Detecting changes in web page DOM, Navigation or API structure
Frequent changes on these websites is not an uncommon phenomenon, however, this can cause breakdown of the scraper and would require immediate updates in the script. However, by employing the template-based approach, not only you can instantly identify any changes to the website/API but can also swiftly adapt your script.
HTTP Fingerprinting
You can overcome this by using cloud computing technologies. You can initiate a cloud ephemeral instance using preconfigured system images and as soon as the instance is blocked, its destroyed and replaced by a new instance.
DOM Manipulation
We can scrape these websites by creating an app which can simulate the behavior of a website user. The script can even log in as a user and then browse/search the records in a captive browser. As the script has full access to the content of the browser, the content can be then scraped easily.
DDoS Attack Protection
All of the above-mentioned solutions when combined can make the scraper overcome this solution.
Scrapers
It will have two different components
Templates
- Create a rule-based parsing engine for the data scraping so that any changes in the web page can be handled swiftly without making changes to the rest of the program.

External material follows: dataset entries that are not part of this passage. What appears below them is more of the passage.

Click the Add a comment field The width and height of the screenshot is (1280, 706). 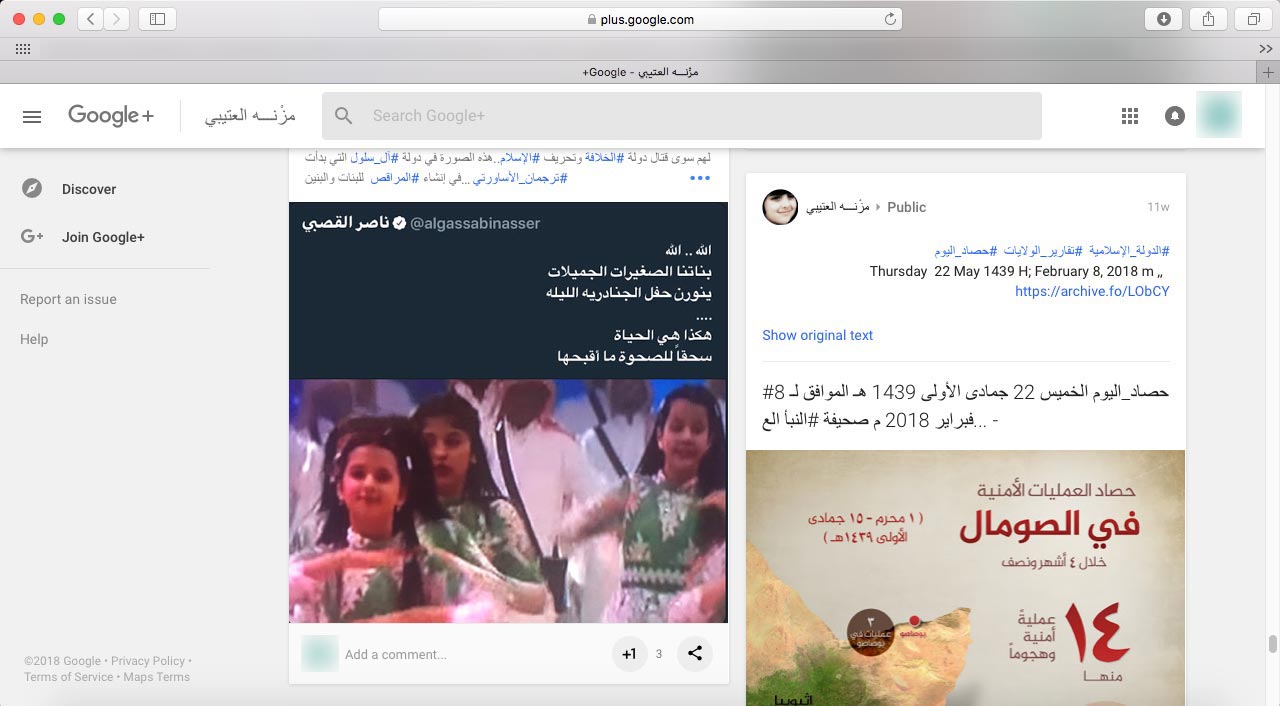[x=470, y=654]
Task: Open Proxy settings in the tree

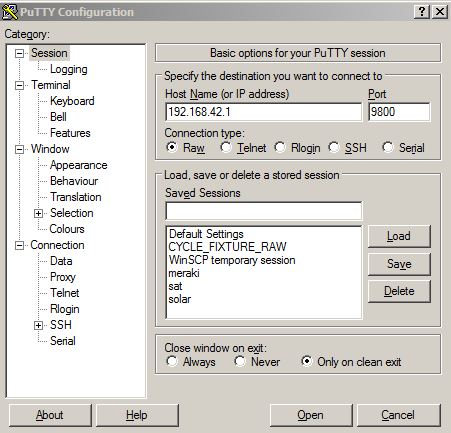Action: pos(63,277)
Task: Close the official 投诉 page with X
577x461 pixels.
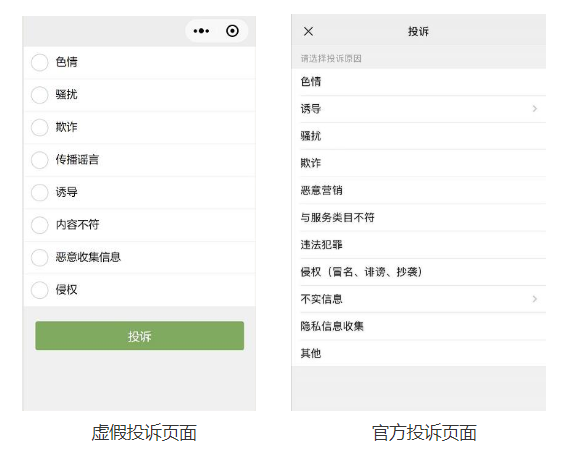Action: (308, 31)
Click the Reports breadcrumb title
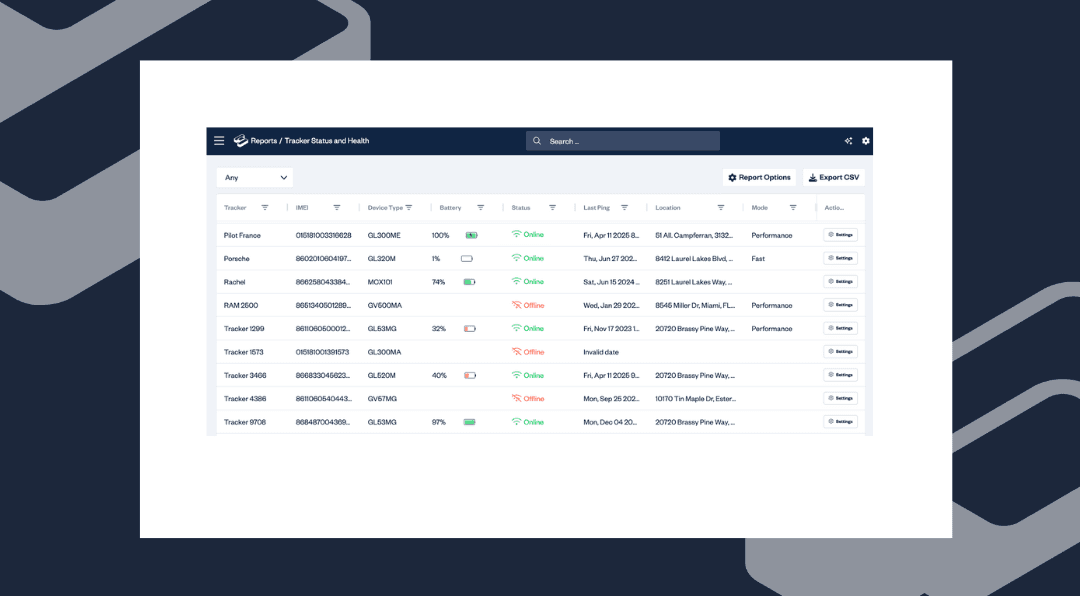 pyautogui.click(x=264, y=141)
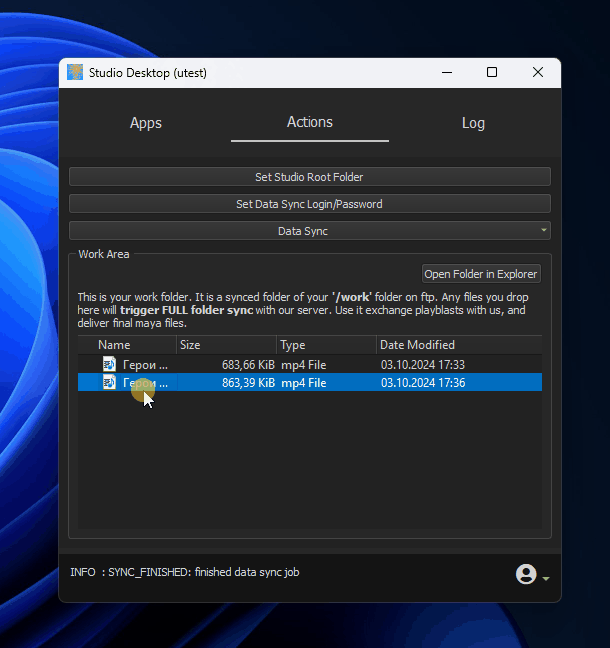Click the Studio Desktop app icon in title bar
The image size is (610, 648).
click(75, 72)
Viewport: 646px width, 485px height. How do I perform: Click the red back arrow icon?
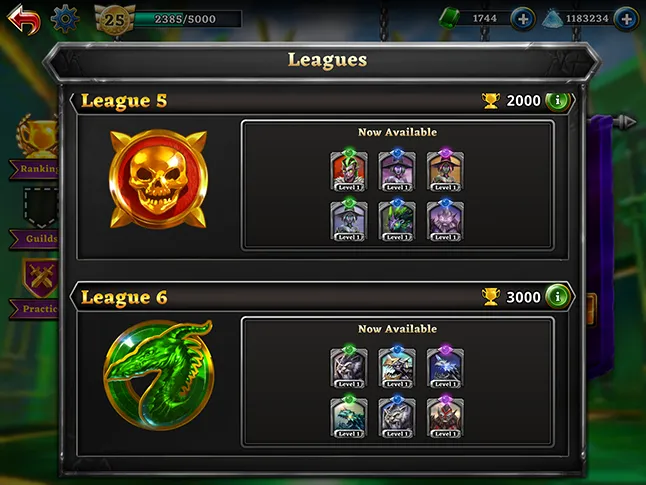click(x=24, y=19)
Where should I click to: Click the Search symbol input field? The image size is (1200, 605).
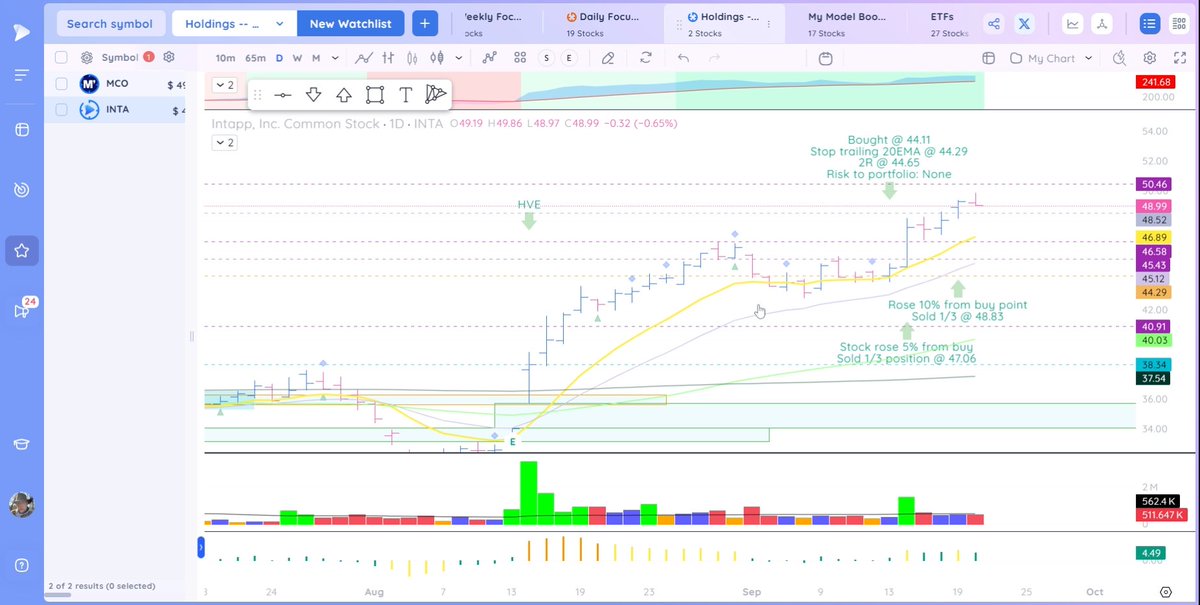[x=110, y=22]
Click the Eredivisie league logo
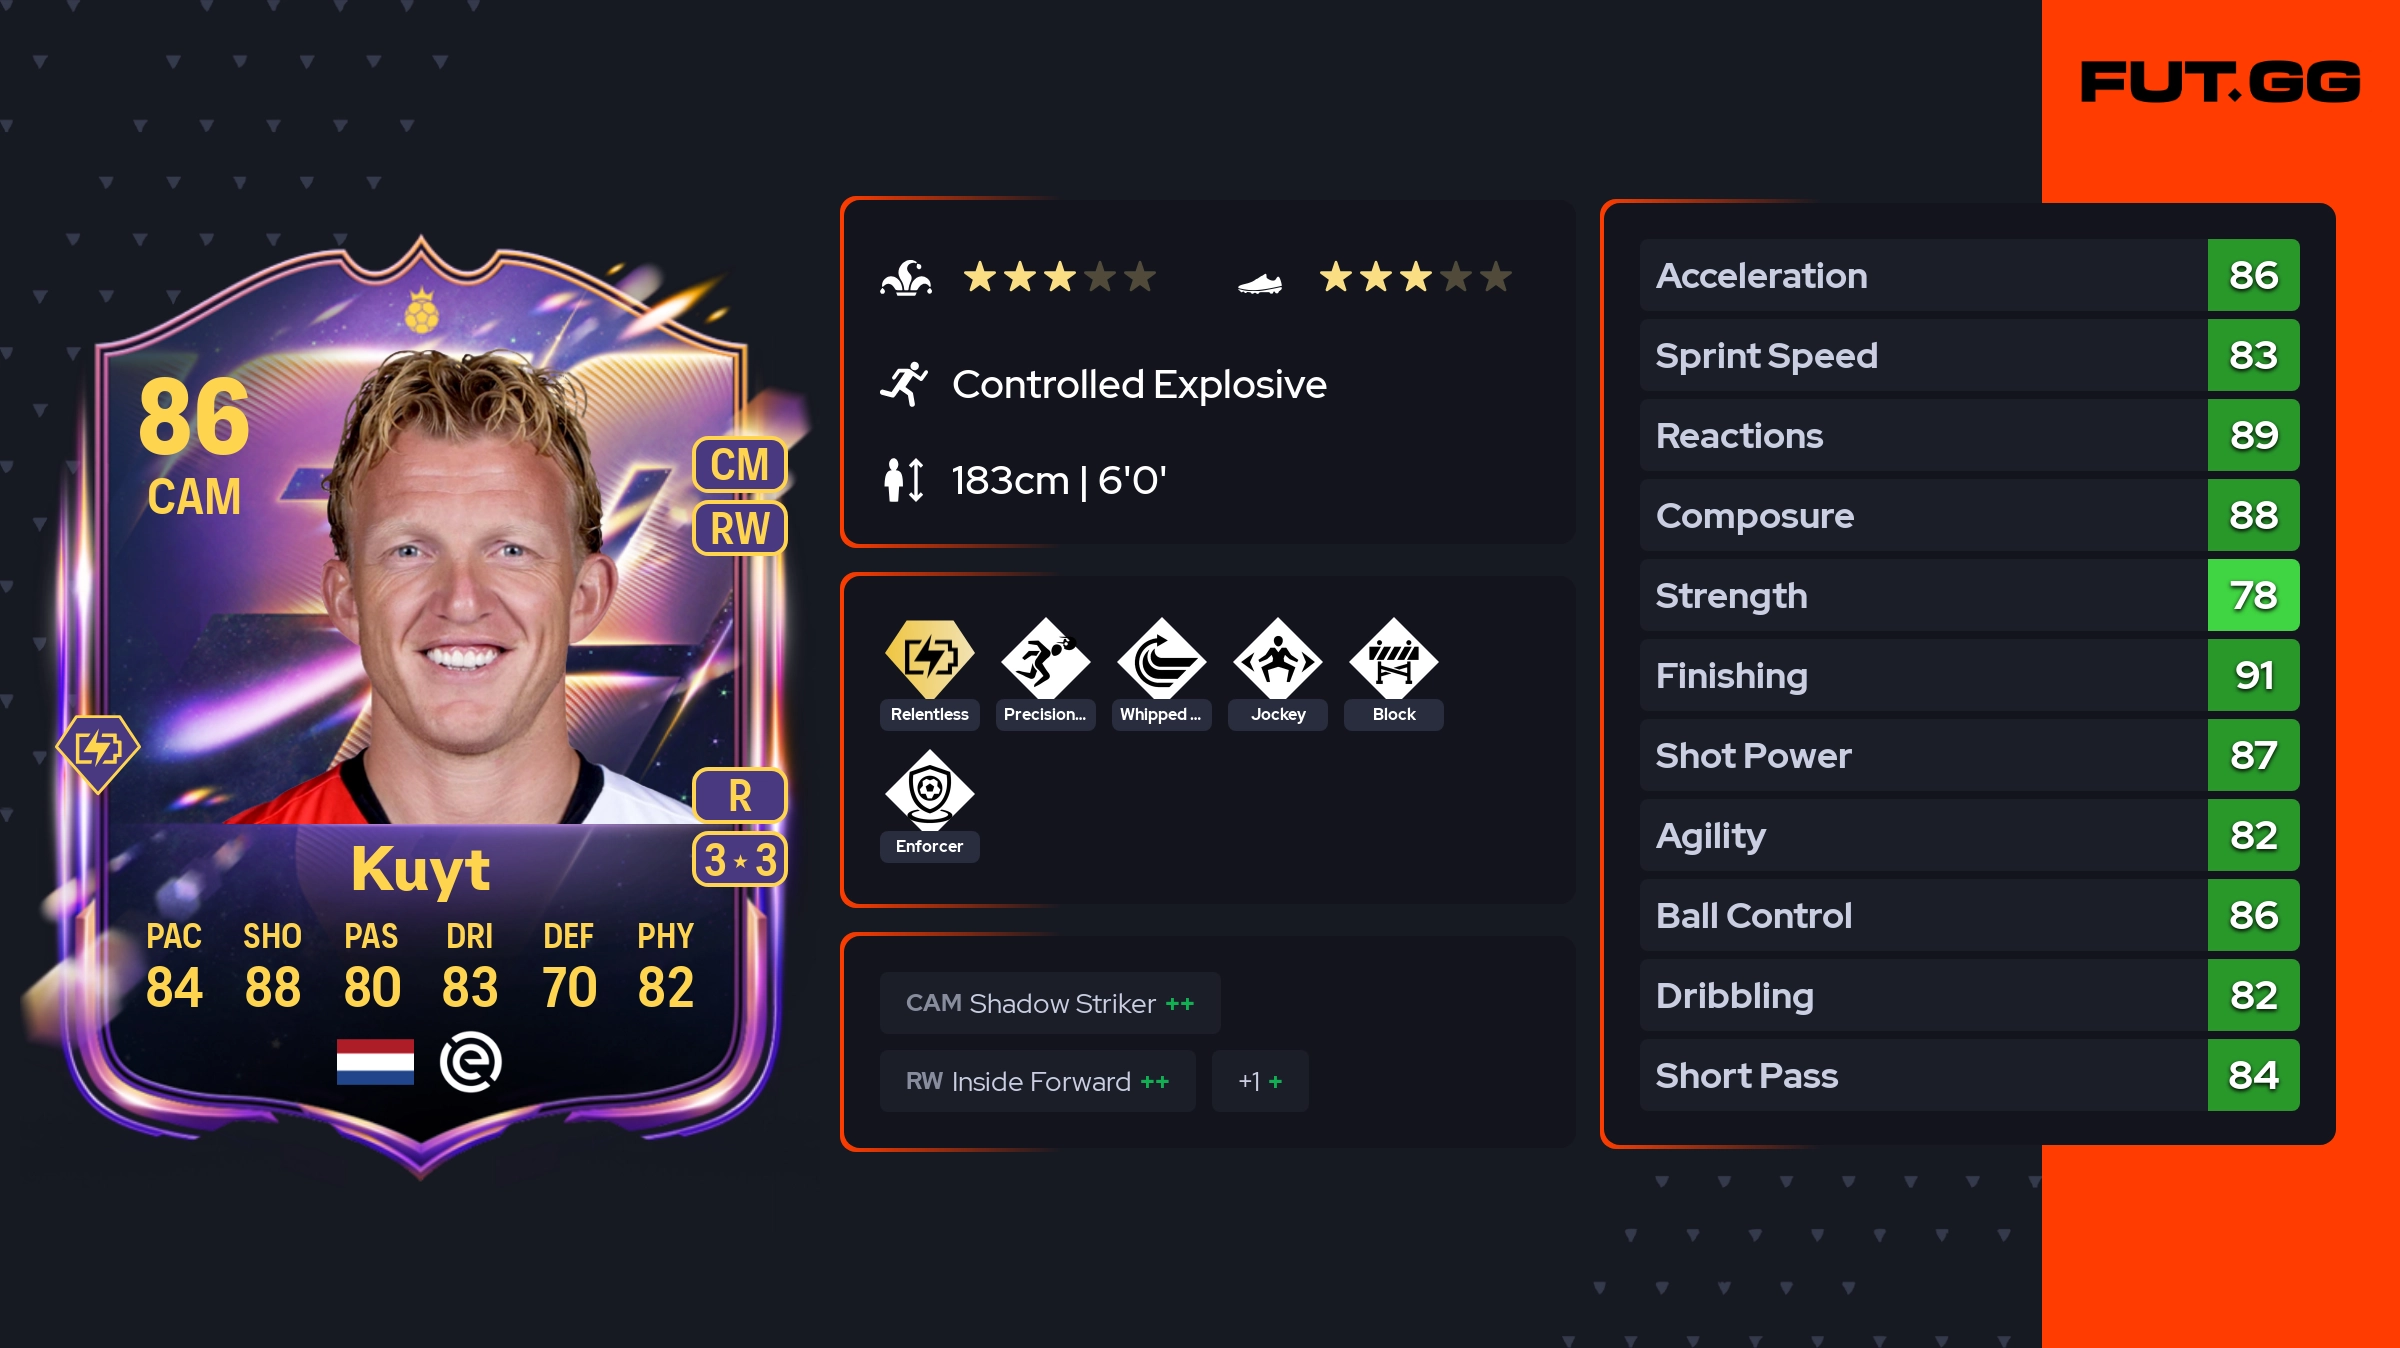The image size is (2400, 1348). click(x=470, y=1061)
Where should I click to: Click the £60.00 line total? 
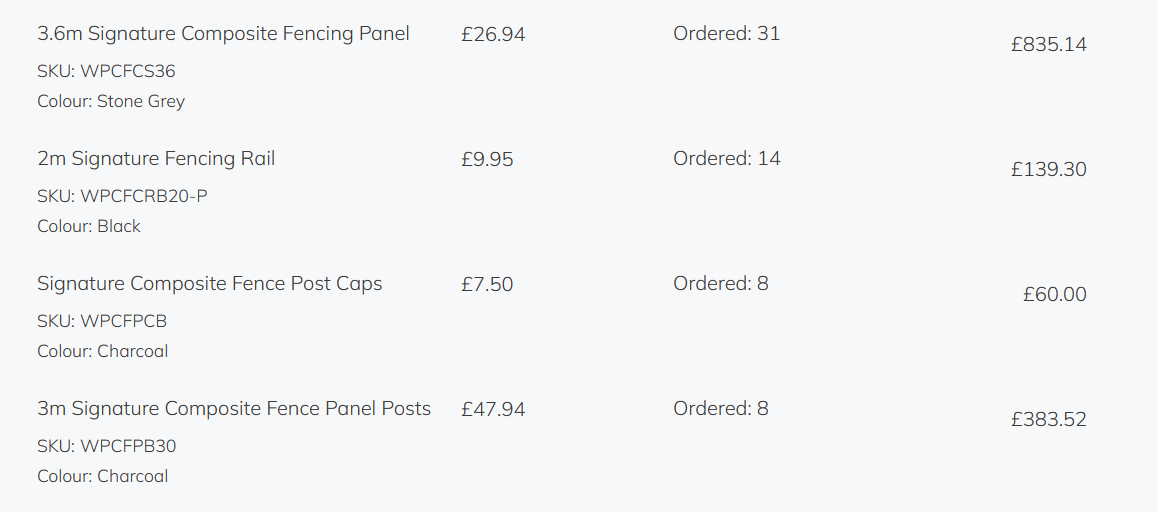tap(1054, 295)
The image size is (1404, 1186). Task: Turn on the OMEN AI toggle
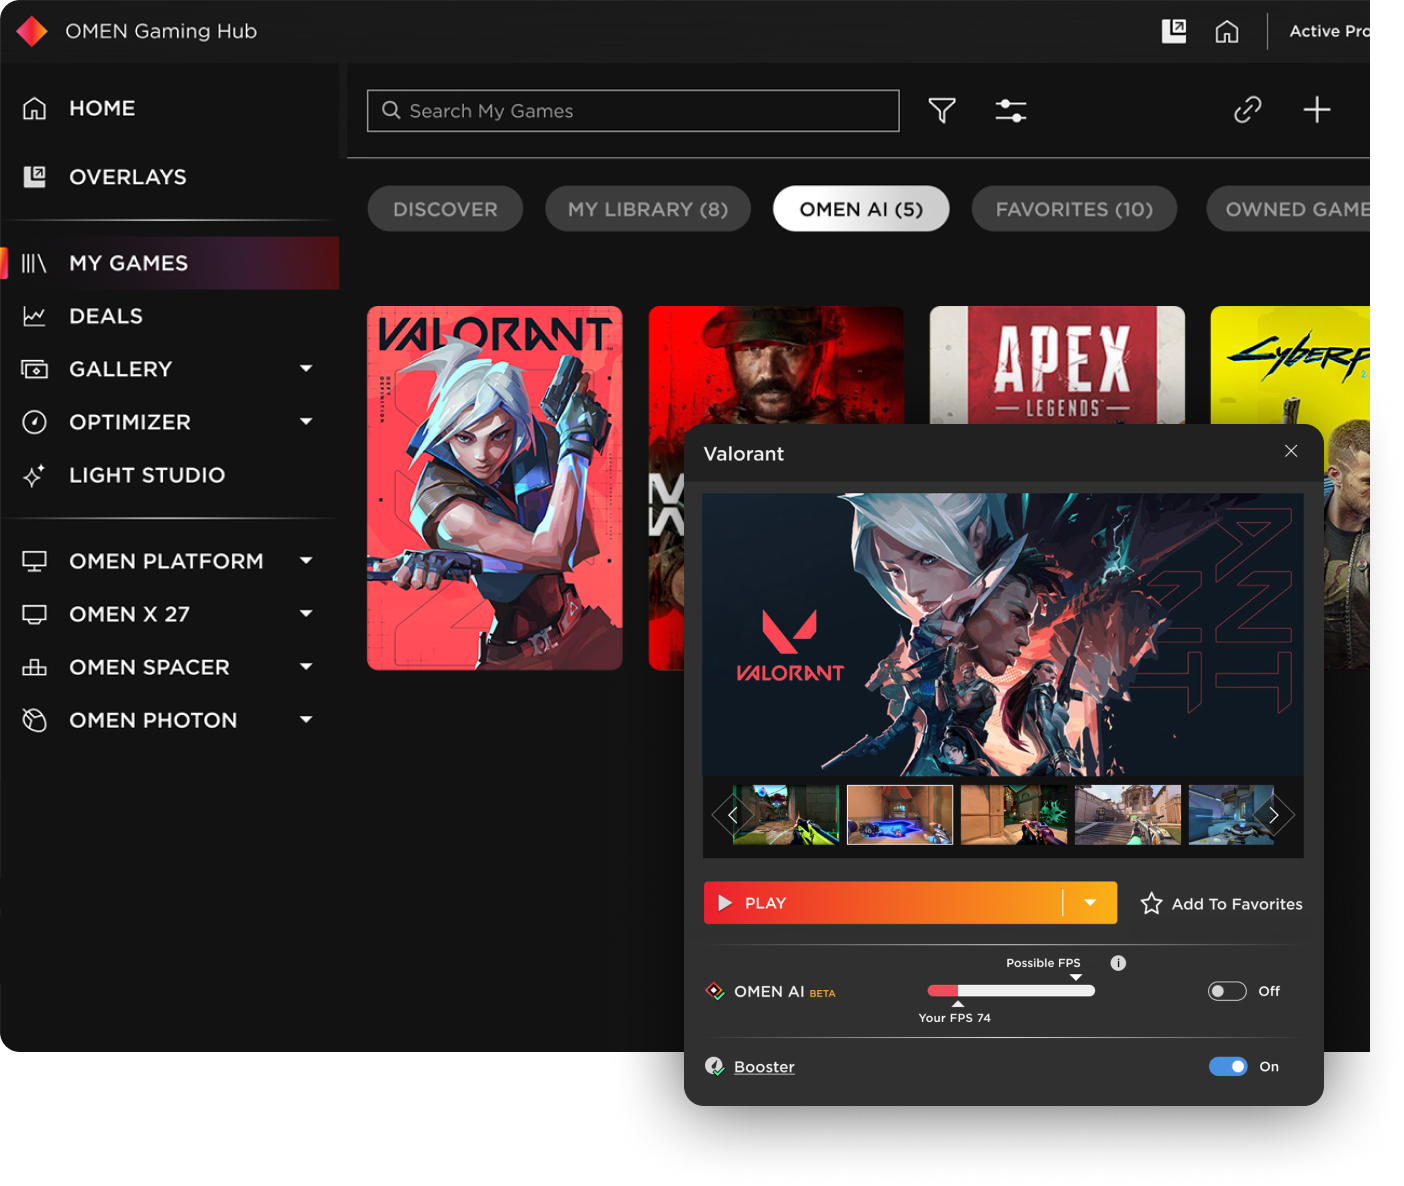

- All the rules should be stored in a file, called template.
- The template will define which data is to be scraped and how to locate the data on the target web page.
- If the structure of the target web page changes, then you only have to make changes to the relevant template and the rest of the program (Worker) will remain unchanged.
- Also, if any new data has to be extracted from the same page, this approach would ensure a significantly quicker turnaround time.
- This approach also allows us to add a new rule for a new website very easily, making the script highly extensible.
- This will be relevant for web pages as well as mobile APIs. Every web page will consequently have a separate template.
Worker
The worker will consist of the actual scraping code. It has 2 parts -
- Reader –It is the most significant part of the whole solution as every website has its own security and page/content loading mechanism which needs to be analyzed to identify the key challenges and then devise a strategy to develop the reader. On some websites, the content is loaded along with the DOM whereas some other websites use DOM Manipulation and have dynamic content loading.
- Extractor –It will be using the rules and patterns defined in the templates to identify and extract the required data from the HTML/JSON scraped by the reader. Extracted data will be stored in a cloud-based NoSQL database.